I would out a car on the back burner till you get sorted as Owning a car comes with its own challanges
depending on where you live Car parks are really hard to come by

Public transport in NL is excellent so this might be a good alternative for you


its difficult to comment further as you have not given much personal information 
EG: potential Job
If you are happy to share the salary offer I can estimate what your monthly income will be after Tax

We have been here for 9 years (this was our 7th move) and its a nice place for children (depending on where you live) well organised and the people are usally not to bad to deal with
(as always there are exeptions)
be prepared for a culture shock if this is your first move 

pension .............as long as you have a work visa your employer will contribute to your pension...............you may want to check what will happen to it after you leave


hope this helps


----------



## alie (Sep 7, 2013)

Thanks Marinos for an informative reply. Unfortunately (or fortunately depending on how one might look at it), I got the word from the recruiter today who relayed to me that while I was a great candidate, the company decided to go with the candidate who was more motivated to make the move!
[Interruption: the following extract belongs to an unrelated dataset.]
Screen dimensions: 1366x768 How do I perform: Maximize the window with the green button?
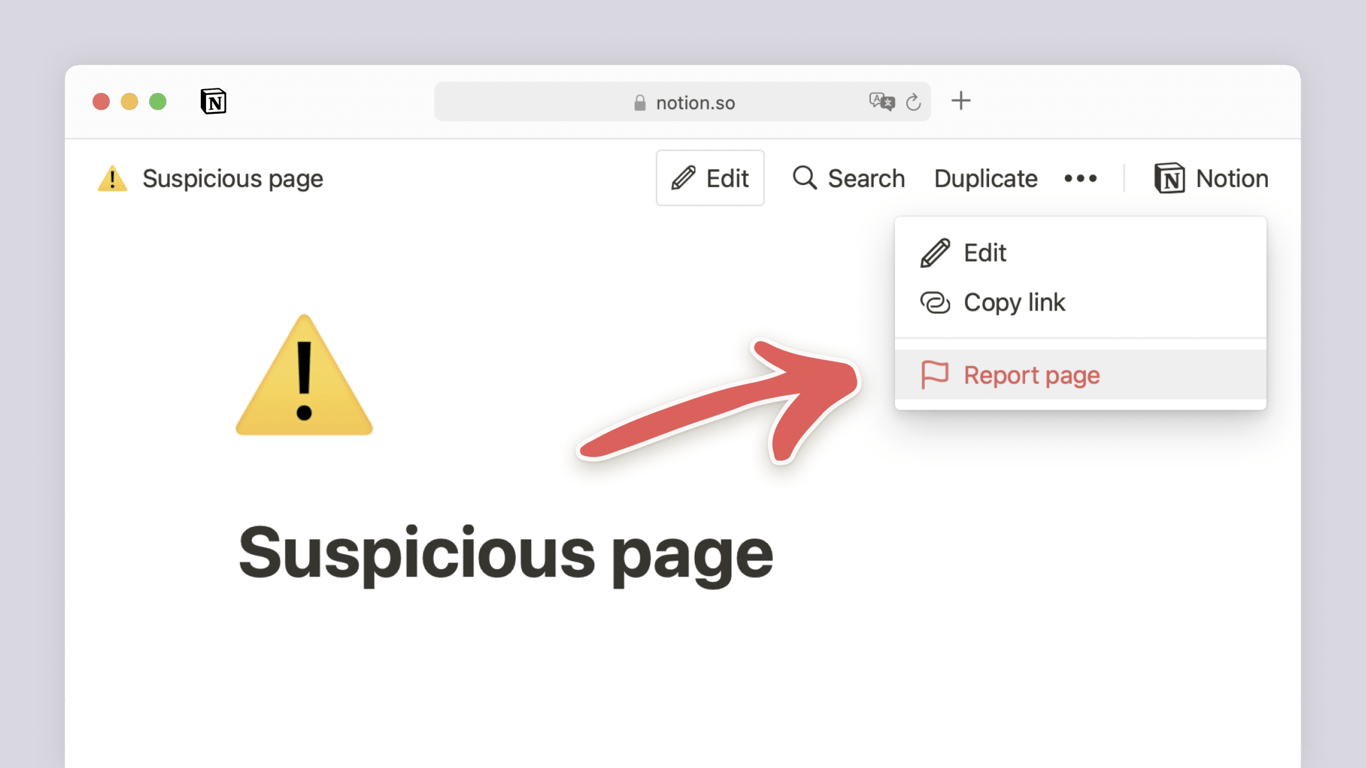(158, 101)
Oh well. I hope its for the best! Will def try to visit Amsterdam hopefully soon and experience it at least as a tourist


----------



## Marinos (Aug 15, 2013)

alie said:


> Thanks Marinos for an informative reply. Unfortunately (or fortunately depending on how one might look at it), I got the word from the recruiter today who relayed to me that while I was a great candidate, the company decided to go with the candidate who was more motivated to make the move! Oh well. I hope its for the best! Will def try to visit Amsterdam hopefully soon and experience it at least as a tourist



bummer 

Moving an entire family can be scary for sure

good luck for the future


----------



## alie (Sep 7, 2013)

Thank you! And keep sharing your wealth of knowledge with others! Good luck to you too!!


----------